New Jersey’s highest court took comfort in the august company in which it finds itself: “Today, only Connecticut and Vermont, through civil union, and Massachusetts, through marriage, extend to committed same-sex couples the full rights and benefits offered to married heterosexual couples,” said the New Jersey court. Like our Supreme Judicial Court (SJC), the state’s seven justices based their decision not on any federal constitutional claim, but on the text of the state constitution. Doing so insulates the decision from reversal by the US Supreme Court, which can review a state court’s interpretations of its own constitution only if they conflict with federal law. Because no federal legislation or constitutional provision prohibits gay marriage, such judicial review in Washington is foreclosed.

The majority based its decision on the equality provision of New Jersey’s constitution, taking another cue from the SJC, rather than on an expansion of the already-amorphous “liberty-interest doctrine,” upon which the US Supreme Court based its 2003 Lawrence decision ruling that Texas’s anti-sodomy laws were unconstitutional. It may seem like a technicality whether a court relies on “legal equality” or “liberty interest” analysis in a gay-marriage case. But from a legal and political perspective, the equality-under-the-law approach is much better grounded in legal doctrine and far more familiar to ordinary citizens.

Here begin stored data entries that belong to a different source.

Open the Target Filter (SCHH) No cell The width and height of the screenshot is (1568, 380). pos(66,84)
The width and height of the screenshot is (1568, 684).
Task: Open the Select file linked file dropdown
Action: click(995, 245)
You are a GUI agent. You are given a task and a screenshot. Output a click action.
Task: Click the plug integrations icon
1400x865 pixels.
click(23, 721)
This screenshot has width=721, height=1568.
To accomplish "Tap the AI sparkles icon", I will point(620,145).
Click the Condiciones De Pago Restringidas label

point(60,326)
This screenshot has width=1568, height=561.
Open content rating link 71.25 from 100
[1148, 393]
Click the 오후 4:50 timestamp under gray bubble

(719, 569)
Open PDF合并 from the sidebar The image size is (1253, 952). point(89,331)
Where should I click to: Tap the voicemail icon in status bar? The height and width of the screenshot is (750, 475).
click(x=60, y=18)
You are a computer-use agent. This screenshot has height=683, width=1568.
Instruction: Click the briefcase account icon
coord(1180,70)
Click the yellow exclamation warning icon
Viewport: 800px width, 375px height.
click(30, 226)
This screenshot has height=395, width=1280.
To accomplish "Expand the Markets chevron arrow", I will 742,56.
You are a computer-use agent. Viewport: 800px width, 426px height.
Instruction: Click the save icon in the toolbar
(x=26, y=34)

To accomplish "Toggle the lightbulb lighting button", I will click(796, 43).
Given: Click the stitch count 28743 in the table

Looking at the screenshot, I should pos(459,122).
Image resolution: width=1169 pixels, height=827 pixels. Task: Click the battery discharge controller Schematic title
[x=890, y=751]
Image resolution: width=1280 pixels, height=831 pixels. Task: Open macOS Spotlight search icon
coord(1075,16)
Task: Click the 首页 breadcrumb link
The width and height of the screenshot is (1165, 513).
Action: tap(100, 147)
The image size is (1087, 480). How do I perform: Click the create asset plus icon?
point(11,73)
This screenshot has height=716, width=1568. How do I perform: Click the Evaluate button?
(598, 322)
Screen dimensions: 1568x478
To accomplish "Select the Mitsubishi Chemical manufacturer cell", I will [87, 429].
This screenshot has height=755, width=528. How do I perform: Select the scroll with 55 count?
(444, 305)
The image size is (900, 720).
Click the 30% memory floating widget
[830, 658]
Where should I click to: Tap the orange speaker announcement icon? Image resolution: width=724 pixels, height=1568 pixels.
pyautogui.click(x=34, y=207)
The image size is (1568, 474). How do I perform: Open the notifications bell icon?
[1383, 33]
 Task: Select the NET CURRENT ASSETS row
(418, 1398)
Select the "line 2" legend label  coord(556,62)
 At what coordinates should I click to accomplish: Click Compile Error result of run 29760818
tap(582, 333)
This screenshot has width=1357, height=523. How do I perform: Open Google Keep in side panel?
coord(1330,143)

The concept of “liberty interest” is found in the Fourteenth Amendment, which provides, “No State shall . . . deprive any person of life, liberty, or property, without due process of law.” This has been interpreted by the Supremes as guaranteeing citizens a whole range of rights encompassed within the broad concept of “liberty,” such as the right to abortion (as in 1972’s Roe v. Wade) or to consensual homosexual sex, without intrusion by the state. Critics of the court have attacked this as judicial legislating, because it is a purely personal judgment whether, say, the right to terminate a pregnancy is part of what the Constitution considers “liberty.” In other words, the breadth of a “liberty interest” is, obviously, very subjective, which is its Achilles’s heel. Many state constitutions, including New Jersey’s, have a similar “liberty” provision, as well as a “legal equality” provision.